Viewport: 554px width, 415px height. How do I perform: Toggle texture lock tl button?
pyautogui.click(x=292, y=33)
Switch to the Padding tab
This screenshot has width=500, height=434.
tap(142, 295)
--------------------
▶ [What this task involves]:
Nothing in the entries may be left out; each line is to be output exactly.

▶ [Expected answer]:
Viewport: 554px width, 415px height. How do I perform: Toggle texture lock tl button?
pyautogui.click(x=292, y=33)
Switch to the Padding tab
This screenshot has width=500, height=434.
tap(142, 295)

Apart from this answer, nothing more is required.